Records from a dataset:
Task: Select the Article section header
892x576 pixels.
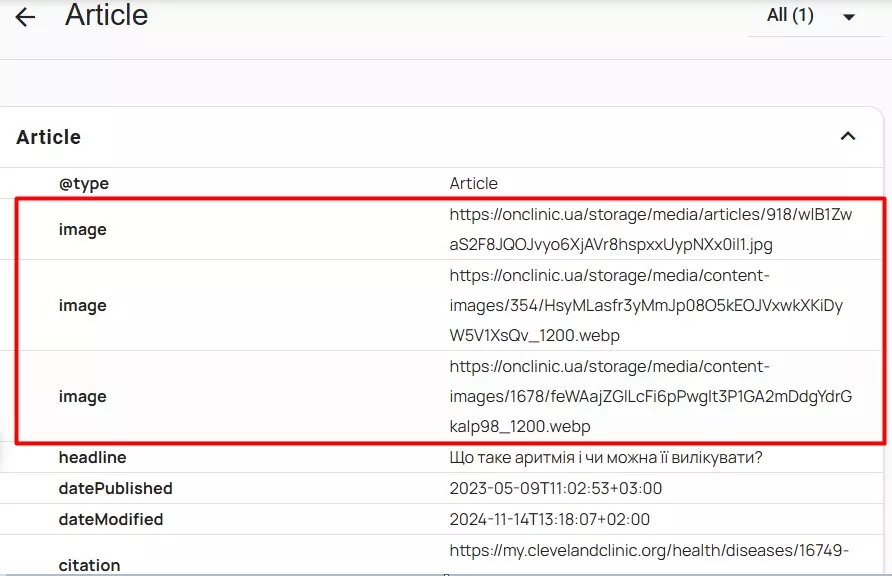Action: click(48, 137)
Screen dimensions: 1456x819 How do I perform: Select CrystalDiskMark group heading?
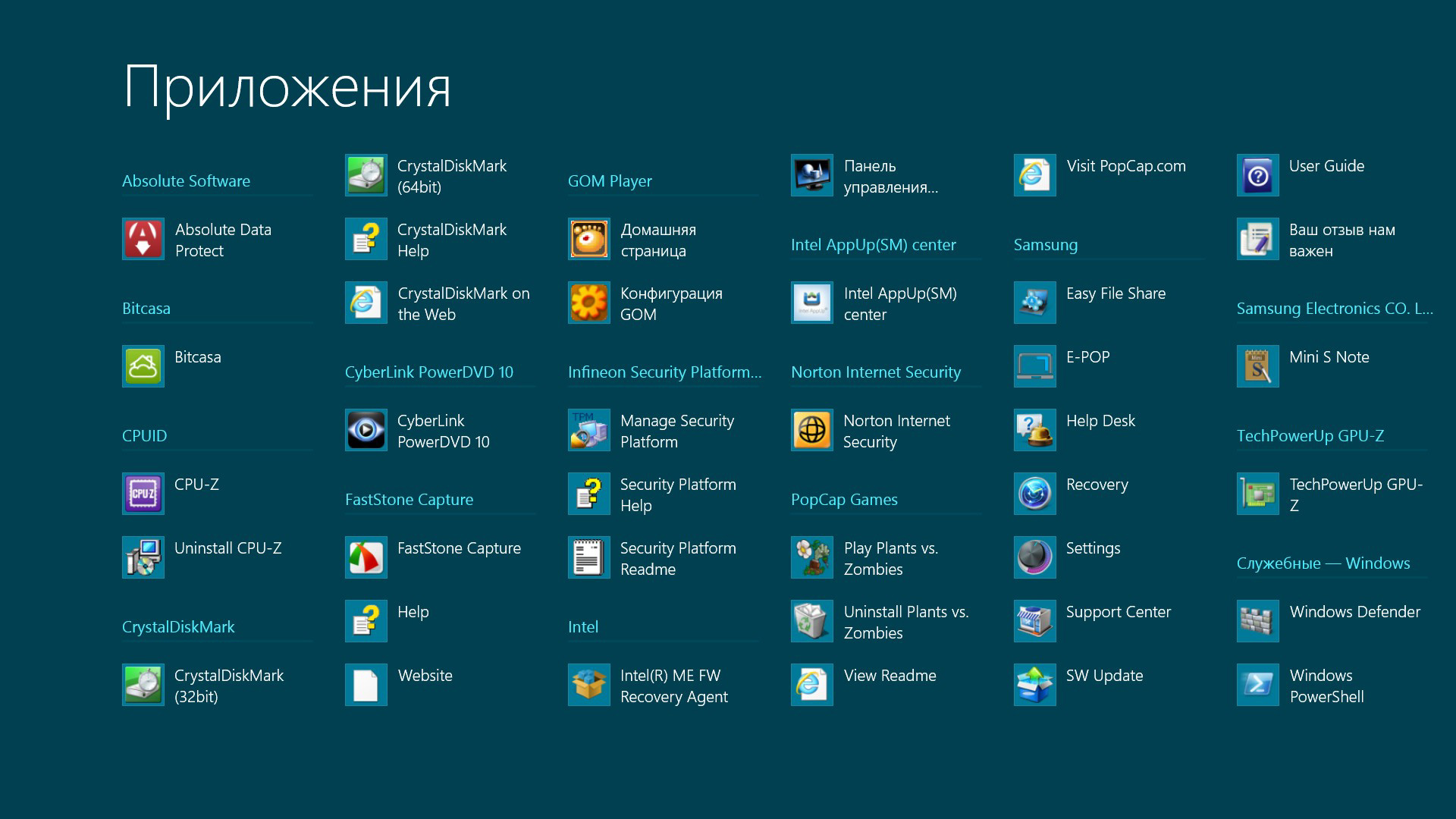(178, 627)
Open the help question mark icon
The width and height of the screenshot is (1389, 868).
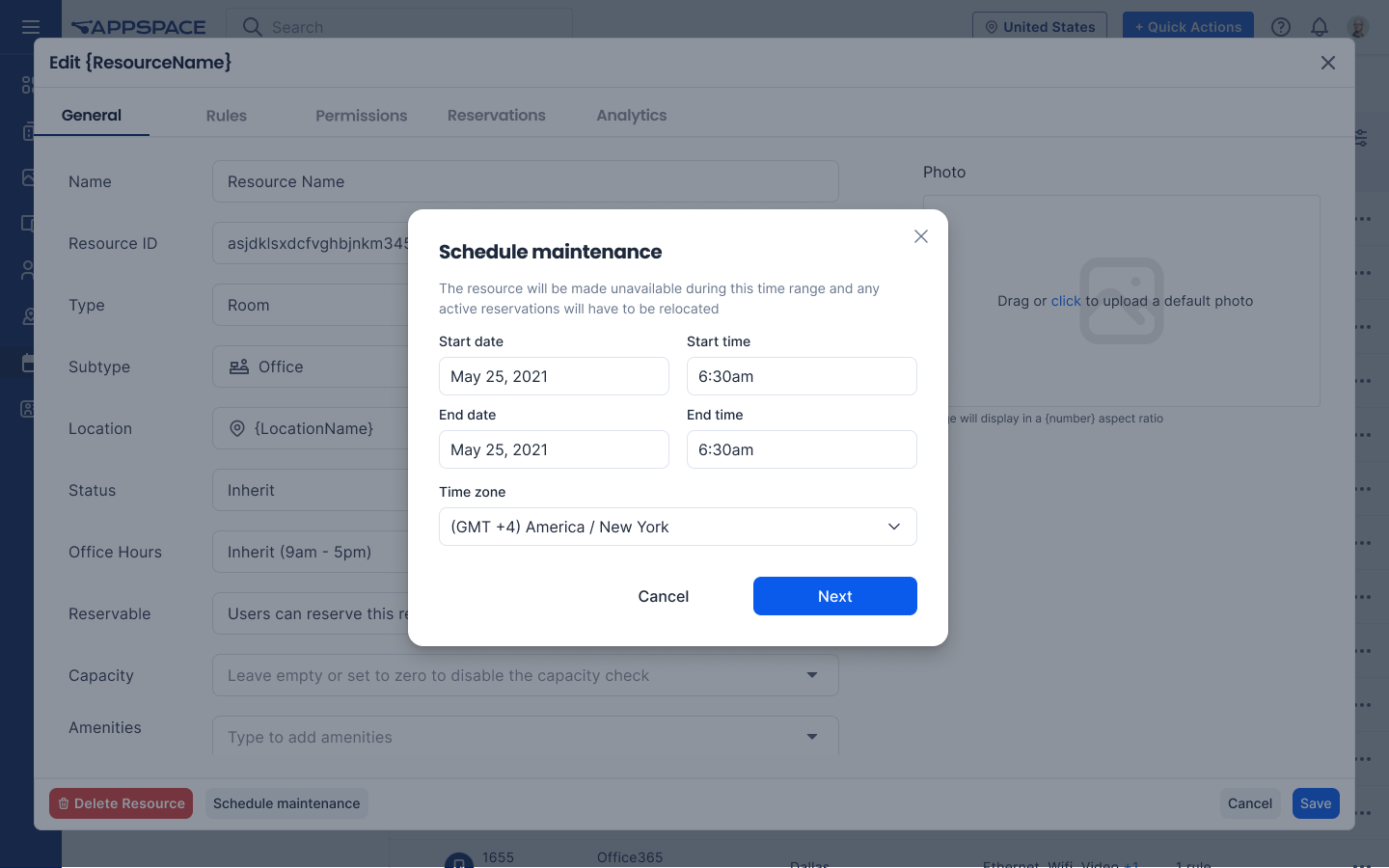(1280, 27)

Required task ▸ Gather every line of the records above that contains the string "Select", matching its case, and copy each line as it appears.

Result of this task ▸
Task: Select the Article section header
Screen dimensions: 1456x819 How do I perform: Select CrystalDiskMark group heading?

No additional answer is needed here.